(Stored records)
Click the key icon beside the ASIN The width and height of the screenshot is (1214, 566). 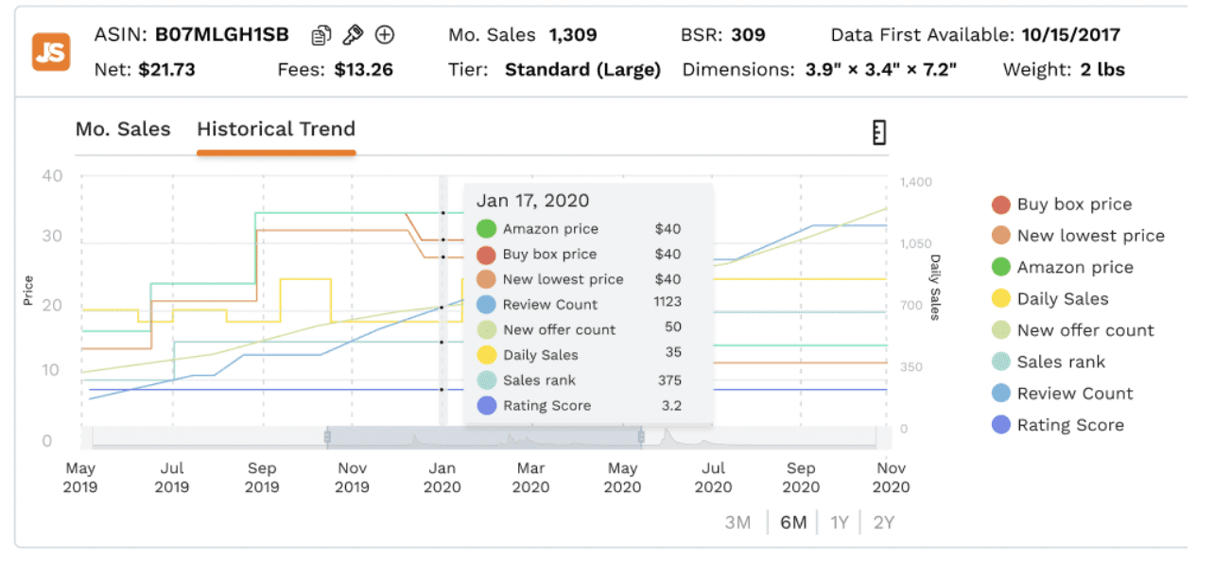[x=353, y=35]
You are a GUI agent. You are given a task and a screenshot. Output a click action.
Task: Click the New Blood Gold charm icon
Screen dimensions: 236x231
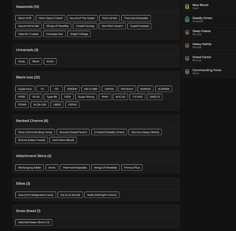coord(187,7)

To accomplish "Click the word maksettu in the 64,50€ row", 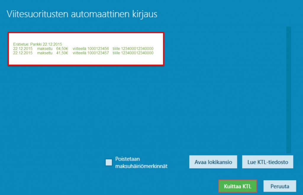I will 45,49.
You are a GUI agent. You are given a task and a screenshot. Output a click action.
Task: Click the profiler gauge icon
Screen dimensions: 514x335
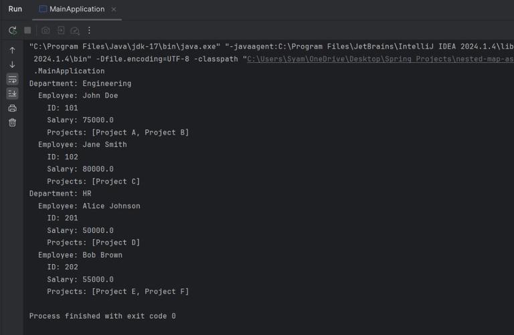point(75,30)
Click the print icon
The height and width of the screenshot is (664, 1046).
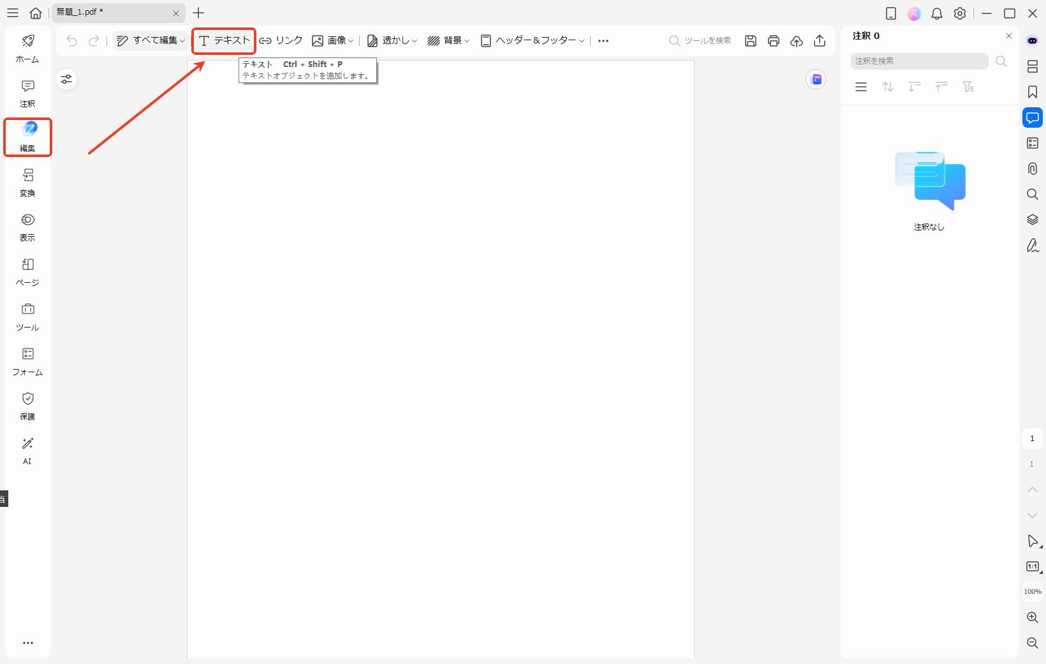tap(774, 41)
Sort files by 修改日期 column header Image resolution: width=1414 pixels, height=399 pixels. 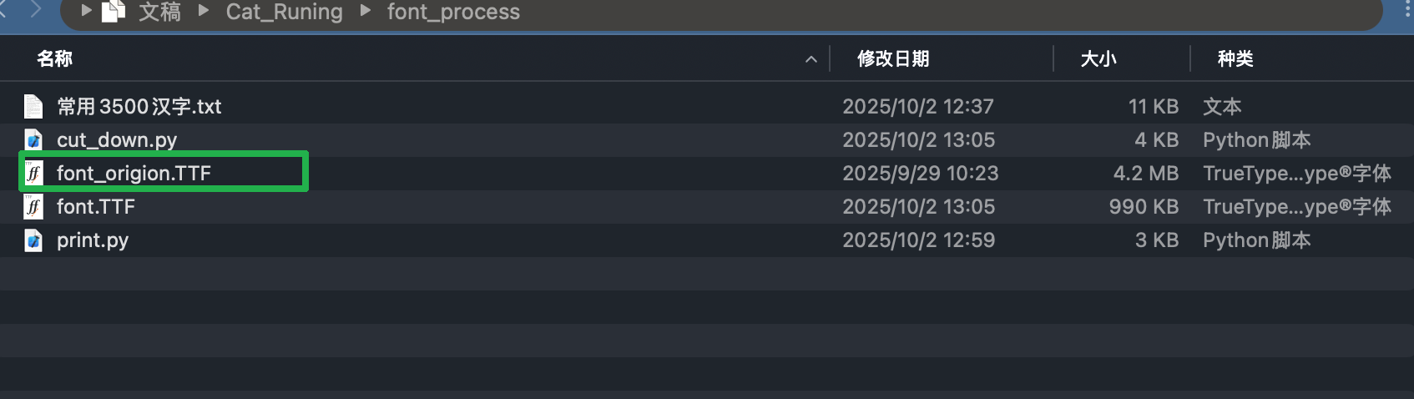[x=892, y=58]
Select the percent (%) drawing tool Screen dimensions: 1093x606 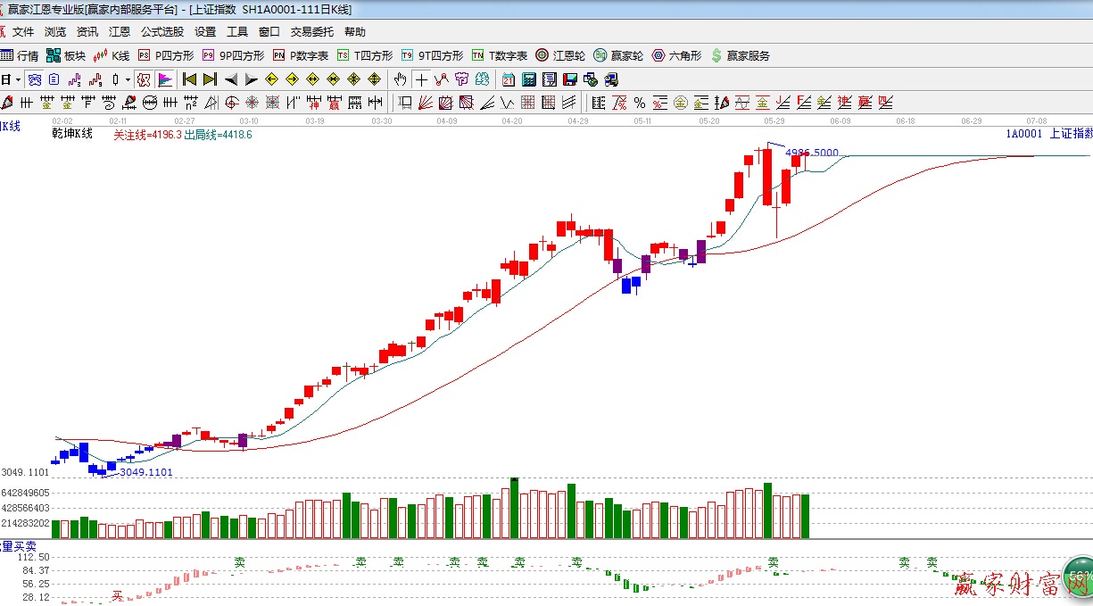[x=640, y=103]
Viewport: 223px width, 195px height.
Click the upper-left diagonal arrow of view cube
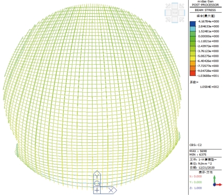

*Your objective:* Where the line containing "Viewport: 223px width, 195px height." appears in the records above, begin copying and continue exactly through the last line, with nothing else; omit every picture.

*Output for this exercise:*
Viewport: 223px width, 195px height.
Click the upper-left diagonal arrow of view cube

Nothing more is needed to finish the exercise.